Human Chimp Genome Similarity

glipsnort · June 19, 2018, 1:03am

RichardBuggs:

The authors aligned PanTro4 with Hg38 using MUMmer. They write (emphasis added):

“MUMmer had 2.782 Gb of the sequence in mutual best alignments, where each location in the chimp was aligned to its best hit in human and vice versa, with an average identity of 98.07%. The 1.93% nucleotide-level divergence found here is higher than the 1.23% reported in the original chimpanzee genome paper [25]. Our higher divergence is likely due to two factors: first, the 2005 report was based on 2.4 Gb of aligned sequence from older versions of both genomes, while ours is based on 2.782 Gb (16% more sequence) aligned between the current, more-complete versions of both genomes. Second, the original report used different methods, and may have counted fewer small indels than were counted in our alignments. Approximately 306 Mb (9.91%) of the human sequence did not align to the chimpanzee sequence, while 138 Mb (4.15%) of the chimpanzee sequence did not align to human. We detected 390 Mb in alignments where multiple sequences from chimpanzee aligned to the same location in human sequence and thus only one was chosen as the best alignment based on alignment identity.”

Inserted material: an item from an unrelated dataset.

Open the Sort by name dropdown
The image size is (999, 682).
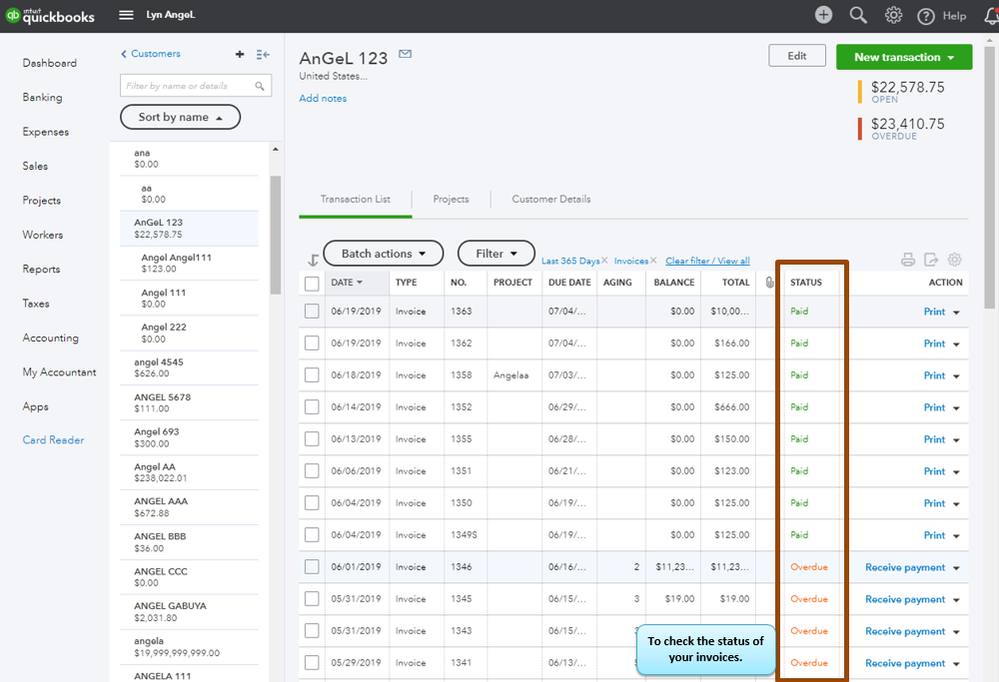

The important thing to note here is how different the alignment success was going in the two directions: 90% of the human genome aligned to chimpanzee, while 96% of the chimpanzee genome aligned to human. Now this could mean that humans have an extra 6% of their genome that is unique to our species, but it is far more likely that the lower success represents the imperfect nature of the chimpanzee assembly that the human is being aligned against. This is the obvious conclusion, and presumably the source of the 96% in the paper’s abstract.

Now, of course it’s possible that if the equivalent 6% of the chimpanzee genome were better assembled, it would show little similarity with human DNA and that alignment in both directions would only be about 90% successful. But I see no reason to think that that would be the case.

It’s appropriate to have doubts. If you want to draw conclusions about the overall identity of human and chimpanzee DNA, you should have some kind of understanding of how good your procedure is at estimating that quantity, especially since the procedure in question wasn’t designed for this purpose and since nobody here knows much about it. Most of the DNA you’re interested in – in particular the segmental duplications – lie in the trickiest parts of the genome to align, and the tricky bits can be quite tricky. Recent segmental duplications are nearly identical in sequence, and yes, I’d like to know how often the alignment pipeline picks the wrong copy, thereby breaking the best reciprocal alignment.